Other films I worked on were: Cybertracker 2, To the Limit (PM Entertainment), and The Misery Brothers. In 1999 we did a few shots for Y2K. The most well known project was From the Earth to the Moon, an HBO 12 part mini-series, produced by Tom Hanks. We did traveling mattes, blue screen, animatics, modeling and other special effects. We worked on episodes three and four - although my composite shots were used at the top of each episode. Episode four was nominated for a Special Effects Emmy. By the way. And then came DUNE.
What I'm leaving out, of course, are all the times I've been out of work and stressed out. If I was an ass-kisser I'd be successful, but being a phony does not suit my personality. And being a plastic ass-kisser is what LA is all about. That and incompetent people who get work through means that I don't care to explore here. If everyone in LA was like Tony and Frank this place would be Nirvana. They are honest, upfront and fair. I find it hard to deal with people who are anything else. Where I come from respect is more important than money. I've always gotten respect from Frank and Tony and that's why I give them 200%. More times than not, it was more like 400%.
I have made showreels and mailed things out and done a bit of that sort of thing but I admit I'm very sloppy about it. I feel like I'm taking a test - something that doesn't sit well with me. When I go to work I just work. I don't yenta, coffee klatch or gossip. It's not my thing. In LA it's called "networking". Whatever. I go to my station (or stations; I've been known to work on more than one computer at a time. Learning on Amigas taught me how to multitask!) and block out everything. I pay no attention to anyone else. It's one of the reasons I get done quickly. I don't let myself get distracted. However, when asked, I teach my fellow artists in the office whatever I can about what I know. With one guy who worked with us during Earth to the Moon, I was giving him plenty of Lightwave tips and introduced him to AfterEffects.

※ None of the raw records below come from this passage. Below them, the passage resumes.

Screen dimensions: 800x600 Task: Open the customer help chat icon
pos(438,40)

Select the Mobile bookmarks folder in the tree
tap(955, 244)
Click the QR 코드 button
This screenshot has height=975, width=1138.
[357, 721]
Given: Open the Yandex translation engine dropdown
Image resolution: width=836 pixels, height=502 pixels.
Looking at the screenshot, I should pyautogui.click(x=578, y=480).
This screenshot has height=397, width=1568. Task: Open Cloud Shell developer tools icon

He went on to work at Netter for awhile. But then he's 1) younger than me, 2) male. That is the way LA works. No point in getting a heart attack about it.
I regret nothing. I've done good work and that is the only thing that really matters in the long run. I can die knowing that I have left behind things that have been stamped by my contribution. And I am very proud to have worked with incredibly creative people. I learned a great deal from these experiences.